Large Commercial and Industrial Rooftop and Parking Lot Solar Potential Exceeds 50,000 MW

The CPUC determined in 2009 that there is more than 11,500 MW of large commercial and industrial rooftop capacity within three miles of IOU substations.²³ Warehouses, other than high demand refrigeration warehouses, generally have low electricity demand and as a result are poor candidates for net-metering. However, they are good candidates for selling wholesale solar power directly to the grid.

There is also a vast amount of large commercial and industrial parking lot area available for solar development that was not evaluated by the CPUC. The parking lot solar potential is vast. For example, the 2019 Clean Coalition San Diego Solar Siting Survey for commercial and industrial building sites in San Diego with potential greater than 1 MW states that 75 percent of the solar capacity for large sites is parking area capacity.²⁴ This is consistent with a 2014 Powers Engineering assessment that found California has a commercial and industrial building parking lot solar potential of nearly 40,000 MW.²⁵

The combined large commercial and industrial rooftop solar potential (11,500 MW) and parking lot potential (39,500 MW) exceeds 50,000 MW.

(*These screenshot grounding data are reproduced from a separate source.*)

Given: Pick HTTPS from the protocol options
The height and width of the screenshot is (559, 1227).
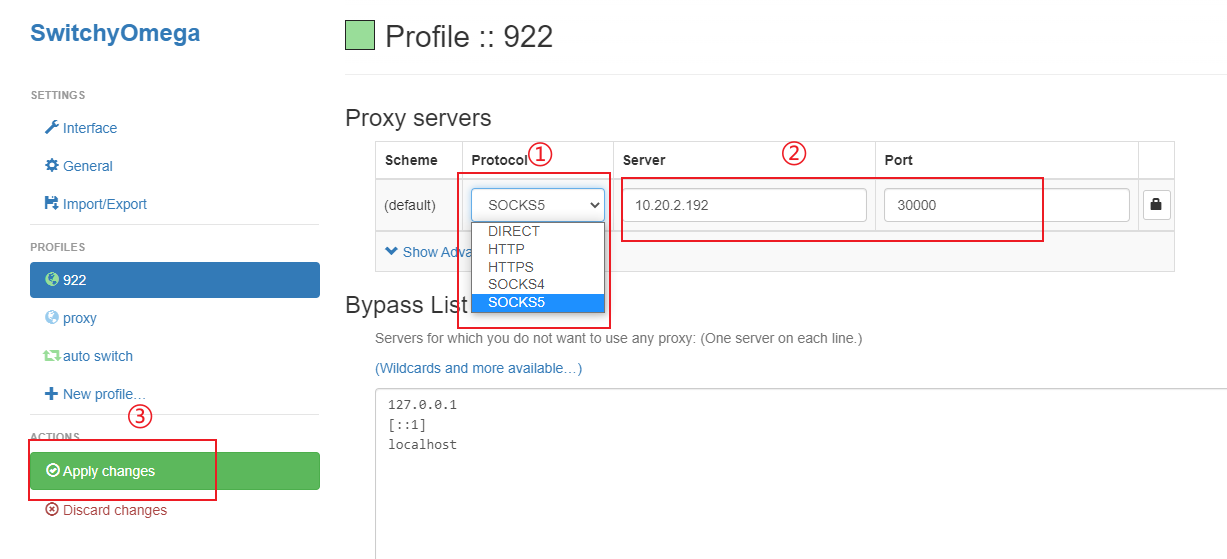Looking at the screenshot, I should pos(511,267).
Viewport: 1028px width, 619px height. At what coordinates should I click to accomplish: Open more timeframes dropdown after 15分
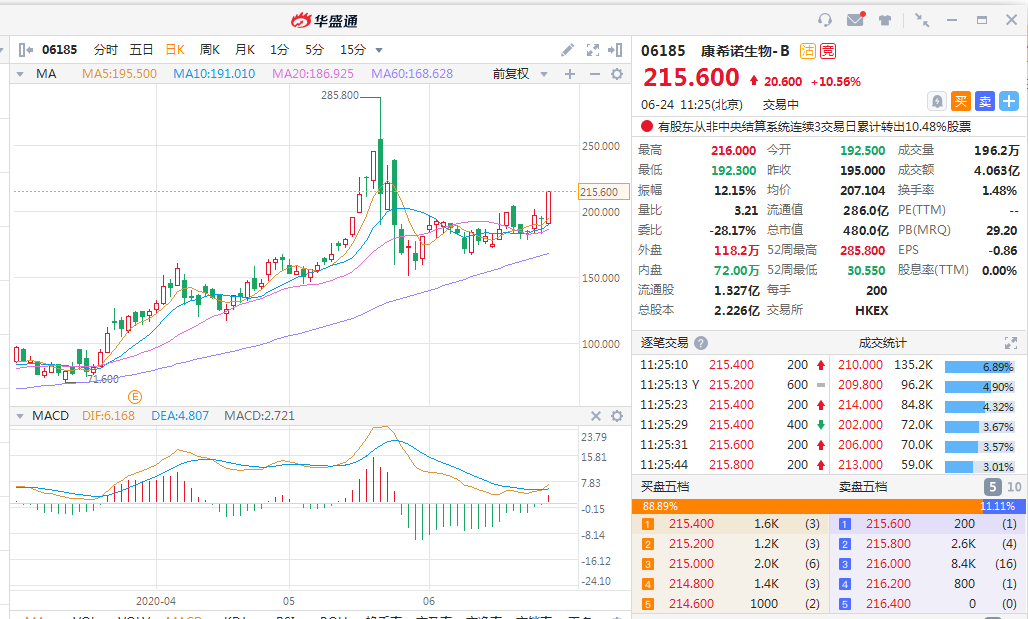378,50
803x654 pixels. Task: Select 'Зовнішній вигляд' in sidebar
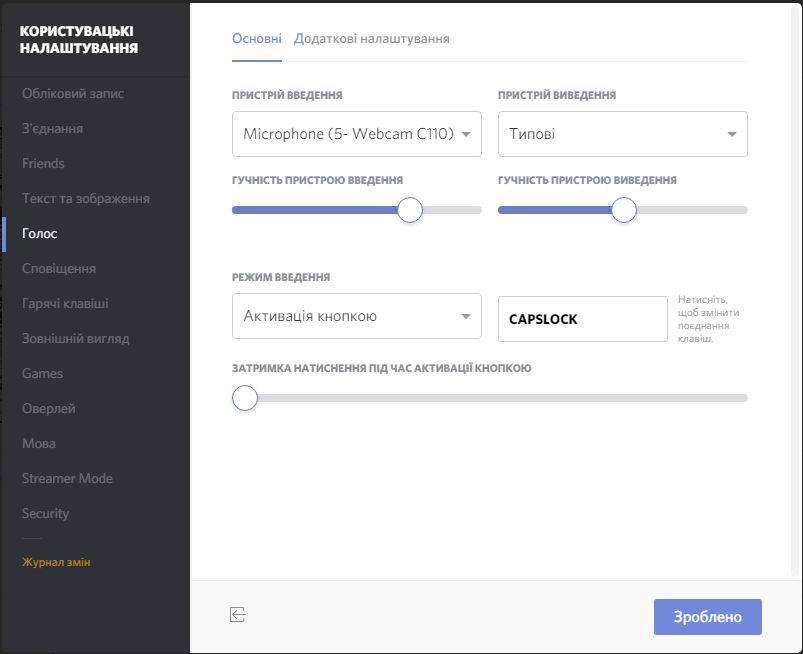pyautogui.click(x=76, y=339)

With adequate battery storage to assure reliability of supply, commercial and industrial rooftop and parking lot solar qualifies for local resource adequacy (RA) payments that further reduce the net cost of DG solar production. The CPUC requires that electricity providers have sufficient reliable resources under contract to withstand peak demand conditions with some major infrastructure out-of-service, such as one or more transmission lines. Reliable resources receive RA payments to assure they are available when needed.

Conclusion

The least-cost utility-scale solar resource, from the perspective of the delivered cost to the customer, is aggregated large commercial and industrial building rooftop and parking lot solar connected at the distribution grid level in urban and suburban areas of California. This resource is plentiful, with over 50,000 MW of potential capacity. It can be built quickly, without expensive new transmission lines, and is environmentally benign. With effective political leadership the state can “blanket” warehouse rooftops and parking lots with solar panels, and in the process protect desert lands from high-cost and unnecessary renewable energy development.